Альфа и Омега. Книга 3
Шрифт:
— Что значит «не было бестий»? — нахмурился Йон. — А кто же тогда…
— Люди, — тут же отозвалась Гвин. — Этот мир всегда принадлежал им, и их история намного длиннее нашей. Да только вот свидетельств о тех временах практически не осталось, и мы можем лишь догадываться, как долго наши предки живут на этой земле. Церковь постаралась уничтожить все, что относилось к древним временам — все, что ставило под сомнение ее власть и ее право на эту власть.
— Но если бестий не было… — растерянно пробормотала я. — То откуда же они взялись?
— Думаю, вам лучше присесть, — помолчав, проговорила Гвин. — Это долгая история.

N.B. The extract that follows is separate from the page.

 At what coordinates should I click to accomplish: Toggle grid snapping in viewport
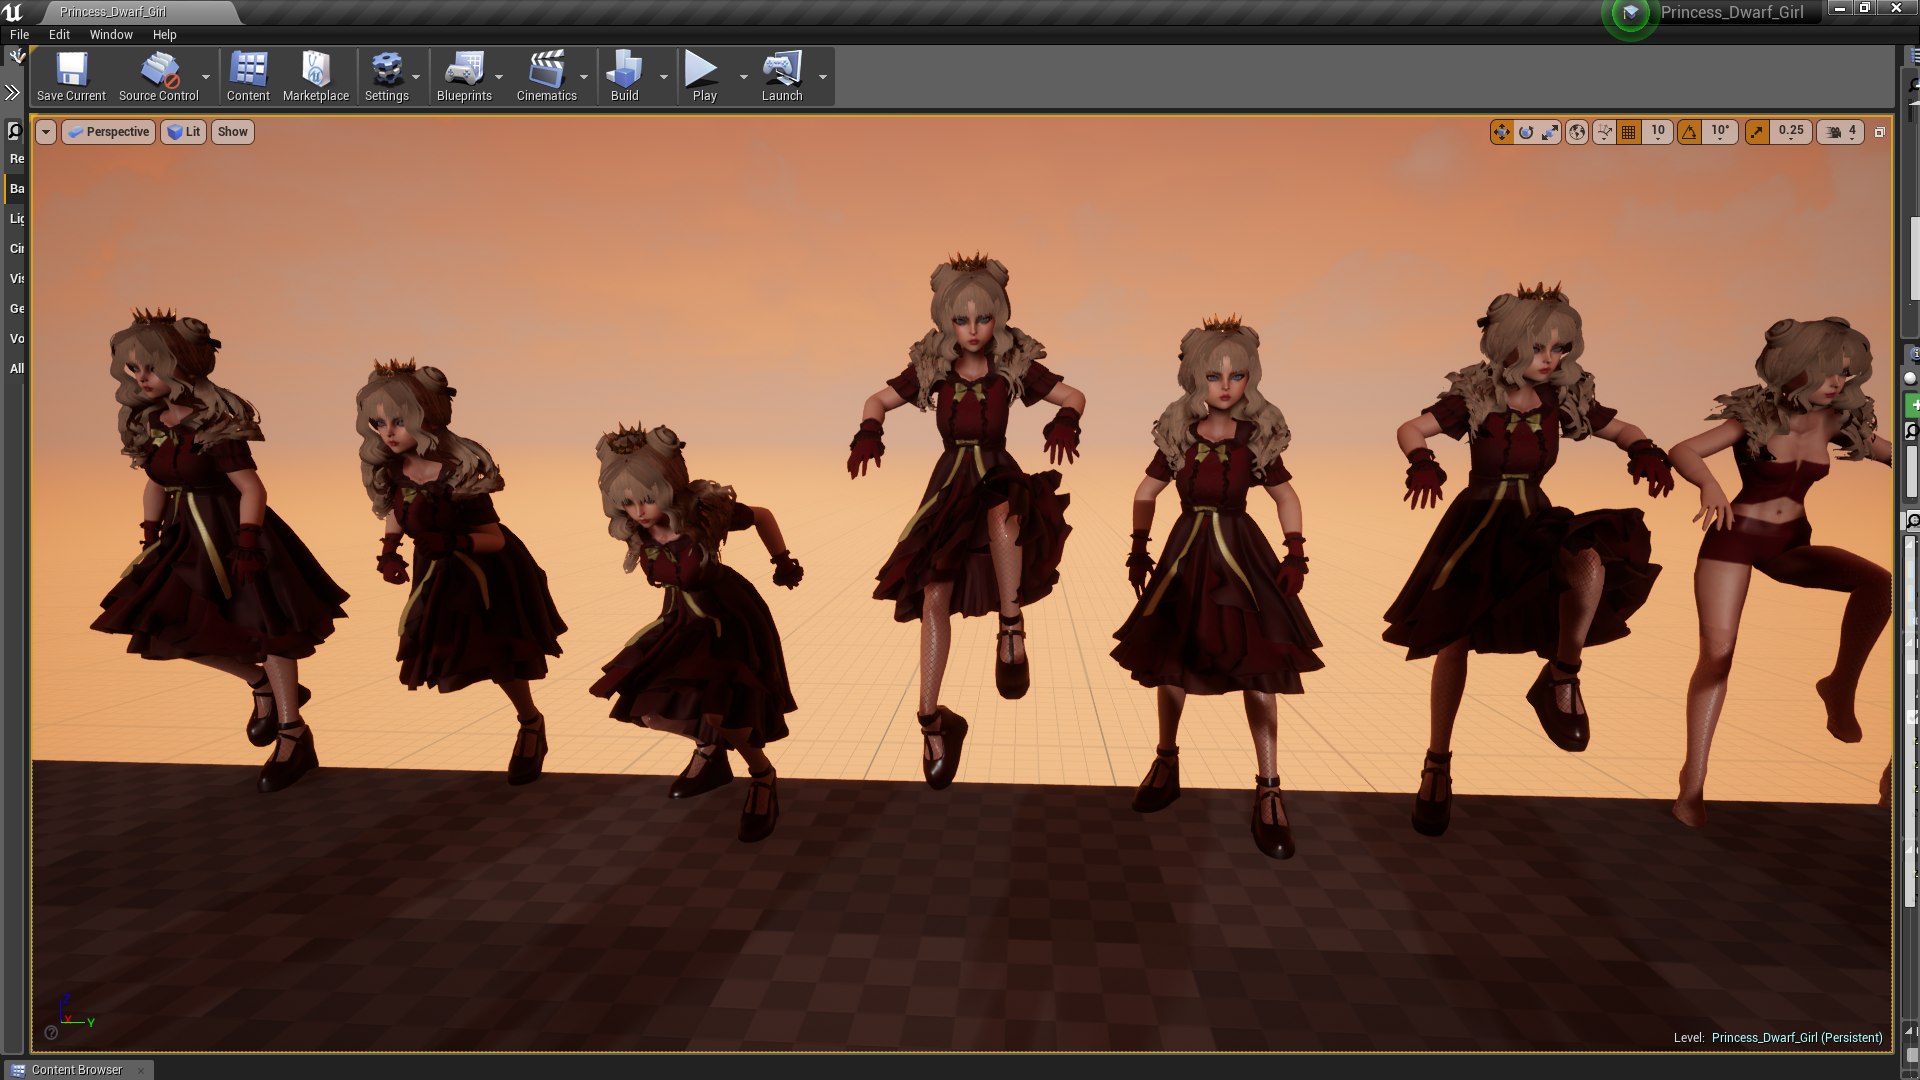(1629, 132)
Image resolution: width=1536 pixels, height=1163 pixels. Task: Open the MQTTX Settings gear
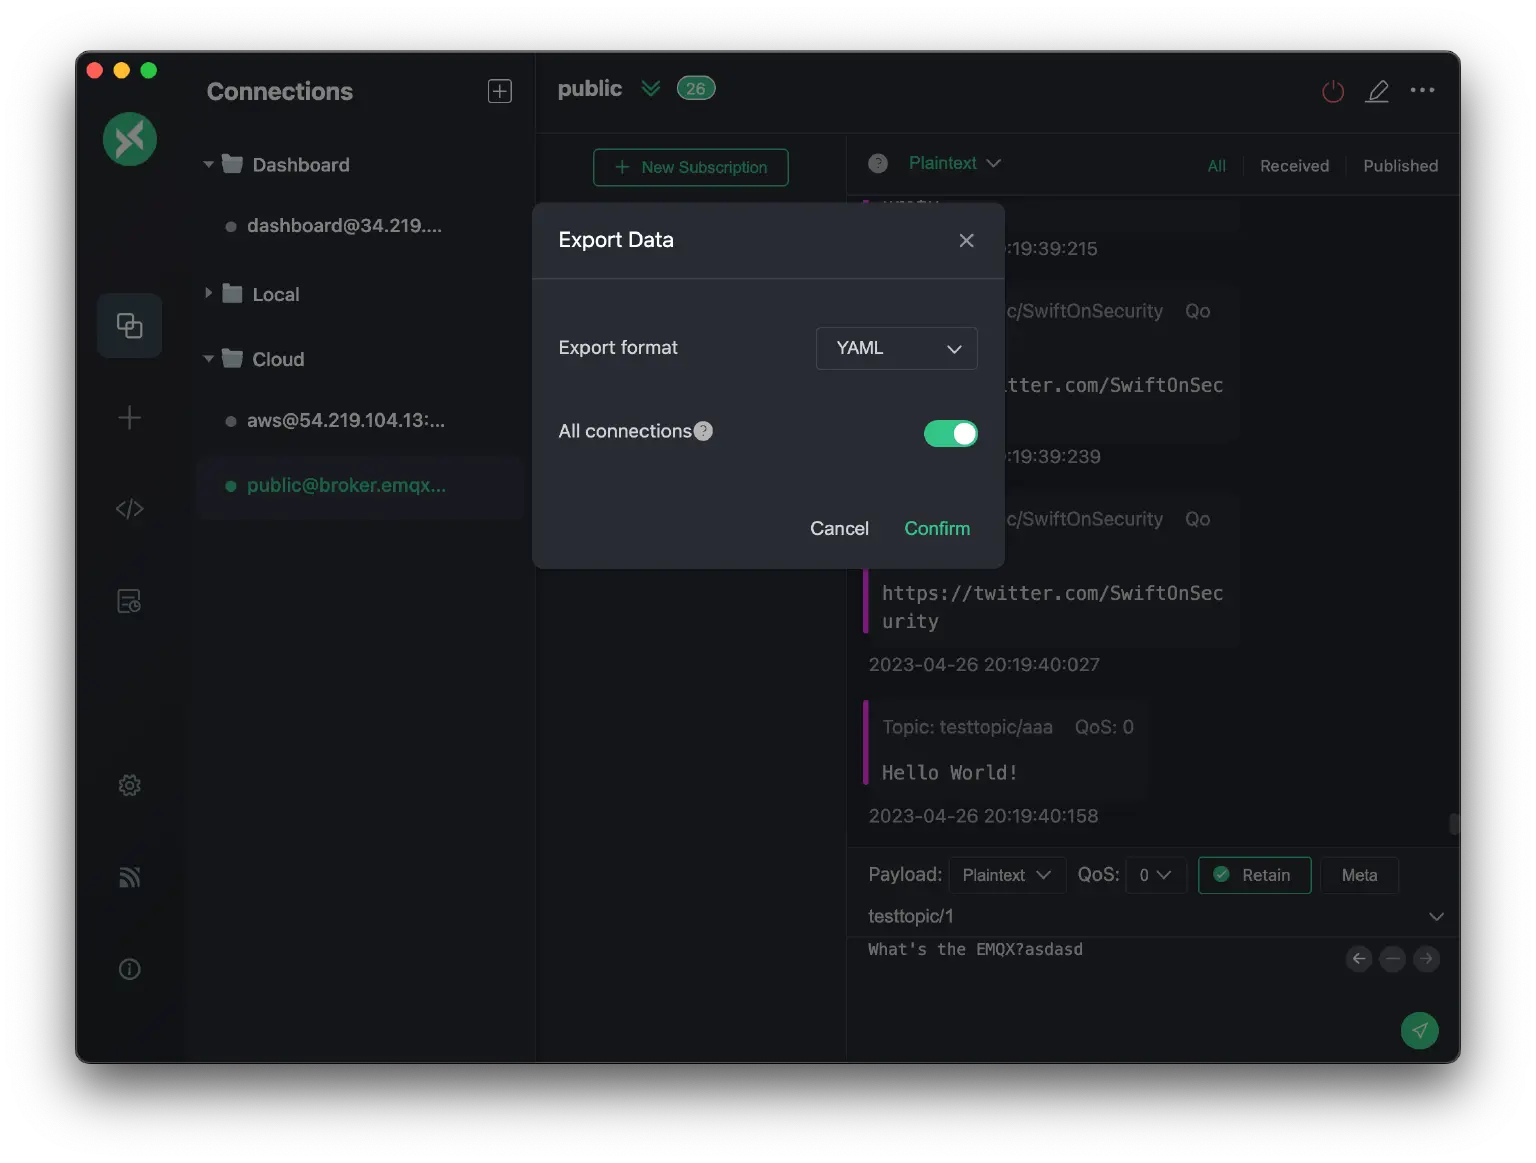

Она кивнула на небольшую кушетку у стены, и я, признаться, с большим удовольствием опустилась на нее, чувствуя, что ноги уже отказываются
— Легенда рассказывает о древнем короле, — наконец заговорила омега. Ее взгляд сделался рассеянным и тусклым, а голос, наоборот, более звучным и каким-то по-особенному выразительным. — Он был жесток и кровожаден и не было ни одного народа и ни одной страны, что могли противостоять натиску его армии. Он желал подчинить себе весь мир и править им, и ничто не могло его остановить, пока однажды в своих дальних завоевательных походах он не добрался до Священной земли. Там жили люди, владеющие первородной земной магией, и против нее все его армии оказались бессильны. Снова и снова король нападал на неприступные леса, но его воины исчезали в них без следа и никто из них не возвращался. И тогда он решил пойти иным путем. Объявил, что прекратит свои набеги и не станет более проливать кровь, но в обмен потребовал, чтобы ему отдали в жены их самую красивую и самую любимую дочь. Старейшины Священной земли посовещались и согласились на это условие и отдали ему в жены одну из самых прекрасных дев их земель. И, лишь увидев ее, король мгновенно забыл о своей жажде битвы и крови. А она, плененная его силой и огненной волей и давно мечтавшая сбежать из своих лесов, вдруг поняла, что хочет этого союза больше, чем ее родители. Говорят, их брак, родившийся из крови и ярости, был невероятно счастливым, и они любили друг друга так, как никто никогда не любил.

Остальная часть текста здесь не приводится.